Tahap kedua ini dipacu pula oleh perubahan di dalam Gereja yang dibawa
oleh Vatikan II. Angin pembaruan yang memberikan perhatian semakin besar
kepada elemen-elemen pribumi, yang umumnya disebut sebagai inkulturasi,
mendorong refleksi yang semakin serius mengenai keberakaran pendidikan
para calon imam SVD dalam konteks Indonesia.
Pada waktu ini
didiskusikan pula secara meluas soal partisipasi orang-orang Indonesia
dalam kepemimpinan dalam Gereja, termasuk di Ledalero. Pekan Studi para
imam tamatan Ledalero pada awal tahun 1970-an berbicara secara khusus
mengenai tema ini. Rektor pertama Ledalero yang berkebangsaan Indonesia
diangkat pada tahun 1966 dan menjalankan masa tugasnya untuk satu
periode. Apa yang lumrah dewasa ini, pada waktu itu menjadi sebuah
masalah.
Dalam peta politik Indonesia, periode ini jatuh
bersamaan dengan periode pemerintahan Presiden Soeharto yang melancarkan
program pembangunan. Generasi para tamatan Ledalero dari periode ini
ditandai oleh rasa kebangsaan yang tinggi dan dukungan bagi pembangunan
yang diprogramkan pemerintah. Kemitraan dengan pemerintah menjadi hal
yang penting bagi mereka.
Para pejabat pemerintah sering
mengadakan kunjungan ke Ledalero. Di antaranya adalah Jendral Ahmad Yani
yang memberikan kuliah umum kepada para frater Ledalero lima hari
sebelum dibunuh dalam peristiwa kejam yang disebut sebagai Gerakan 30
September 1965. Janjinya untuk kembali lagi ke Ledalero tidak dapat lagi
terwujud.
Sebagai sebuah tarekat misi, para anggota SVD harus
memiliki kesediaan untuk berkarya di negara-negara lain sesuai kebutuhan
tarekat. Ledalero tidak hanya mendidik para calon imam SVD untuk
berkarya di negaranya, tetapi untuk kebutuhan serikat di seluruh dunia.

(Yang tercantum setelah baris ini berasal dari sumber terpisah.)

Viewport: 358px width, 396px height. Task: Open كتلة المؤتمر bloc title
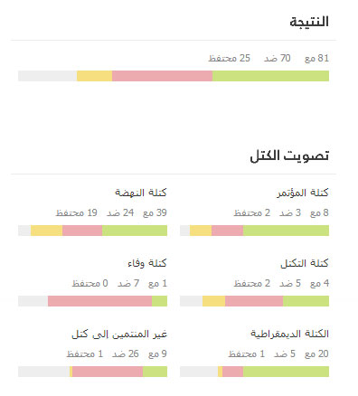click(303, 193)
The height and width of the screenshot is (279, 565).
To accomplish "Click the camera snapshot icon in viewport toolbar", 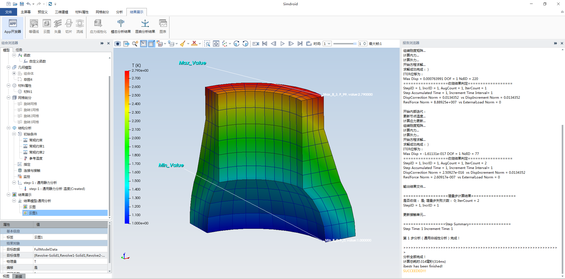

Pada tahun 1982, dua orang Frater yang berkaul kekal mendapat benumming
untuk menjadi misionaris di Papua New Guinea. Mereka pergi ke sana
setelah ditahbiskan pada tahun 1983. Dengan ini mulailah epiosed ketiga,
Ledalero menjadi seminari bagi seluruh dunia.
Kalau pada
tahun 1926 sejumlah misionaris masih meragukan entahkah orang-orang Nusa
Tenggara bisa menjadi biarawan dan imam, dewasa ini anak-anak kelahiran
tanah dan budaya Nusa Tenggara telah menjadi misionaris di berbagai
belahan bumi. Sejak itu, seminari tinggi ini sudah mengutus lebih dari
406 orang biarawan imam misionaris untuk berkarya di 45 negara di 5
benua.
Walaupun harus mengatasi tantangan bahasa dan perbedaan
budaya, para misionaris SVD tamatan Ledalero umumnya mudah menemukan
cara untuk mendekati umat. Mereka berkarya dalam pelayanan pastoral di
paroki, menjadi guru dan pendidik atau pemimpin. Beberapa di antaranya
dikenal sebagai pejuang kemanusiaan dan pembela hak-hak warga dan umat
yang miskin dan tersisih.
Periode ini ditandai oleh komitmen
sosial yang semakin kuat dan keterbukaan bagi misi SVD sejagad.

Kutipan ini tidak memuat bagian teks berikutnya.